Apesar das recomendações da Comissão Externa, embora estivesse sustada pelo Supremo qualquer demarcação, o que fez o Ministro da Justiça? Informou ao Relator do processo no Supremo Tribunal Federal, Ministro Carlos Ayres Brito, quando do julgamento apenas da competência, para decidir se o Supremo Tribunal Federal ou a Justiça Federal de Roraima decidiria o mérito da questão, dado que existiam muitas fraudes no processo de demarcação, que tinha baixado uma outra portaria, mudando aquela anterior, portanto, mudando o formato da demarcação. Com isso, as ações que estavam no Supremo perderiam o objeto. Só, Sr. Presidente, que não havia sido publicada a portaria, portanto, ela não existia legalmente, estava na mesa do Ministro. E, com base nessa informação, o Relator disse que existia a portaria, e os Ministros do Supremo acataram, portanto, a proposta de perda de objeto e, com isso, derrubaram as ações.
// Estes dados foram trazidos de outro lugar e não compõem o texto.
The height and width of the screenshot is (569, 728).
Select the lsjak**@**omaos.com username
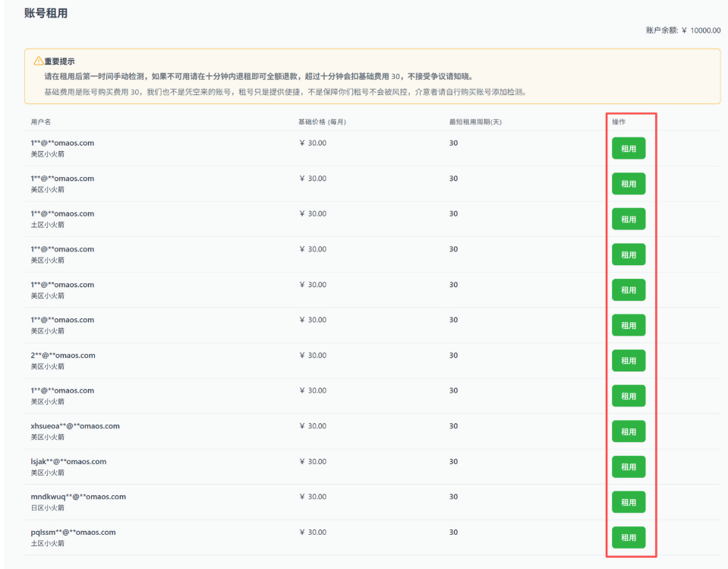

Vejam bem, Srªs e Srs. Senadores, no dia seguinte, o Ministro publicou a portaria e, à tarde, o Presidente assinou o decreto demarcando a reserva, quer dizer, numa frontal desconsideração ao trabalho da Comissão externa do Senado, num frontal desrespeito à lei. Baixar um decreto baseado numa portaria inexistente é uma ilegalidade, é um ato nulo de pleno direito, mas mesmo assim o Presidente fez. Então, nós, os três Senadores de Roraima, requeremos uma outra comissão externa para ir lá, depois do decreto do Presidente que pretende “desescrever” a história daquela região, tirando quatro vilas, quatro pequenas cidades que lá existem, inclusive na fronteira com a Guiana e com Venezuela, formadas por índios, por não-índios, por miscigenados de índios e não-índios, pessoas que estão lá há várias gerações.
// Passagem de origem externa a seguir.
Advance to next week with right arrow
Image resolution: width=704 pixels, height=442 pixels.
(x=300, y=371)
Por esse decreto do Presidente, todos vãos ser excluídos de lá, vão ser expulsos de lá. Fomos lá ouvir essas pessoas e também as comunidades indígenas. Inclusive, uma delas tinha feito reféns quatro policiais federais que estavam por lá, sob o pretexto de garantir a ordem, transitando nas comunidades indígenas. Foram feitos reféns pelos índios. Ouvimos todos e produzimos um outro relatório, Srª Presidente. Quero hoje apenas dar a notícia e formalmente comunicar à Casa, já que este relatório será enviado à Presidência do Senado. E esperamos, inclusive, que possamos ter os efeitos desse trabalho, somados ao do primeiro, aprovados.

V. Exª, Senador Juvêncio, é o Relator do Projeto de Decreto Legislativo que propõe sustar o decreto do Presidente da República. Eu gostaria muito de ler apenas a conclusão, já que solicito que os dois relatórios sejam dados como integrantes do meu pronunciamento, a fim de embasar muito bem esta Casa.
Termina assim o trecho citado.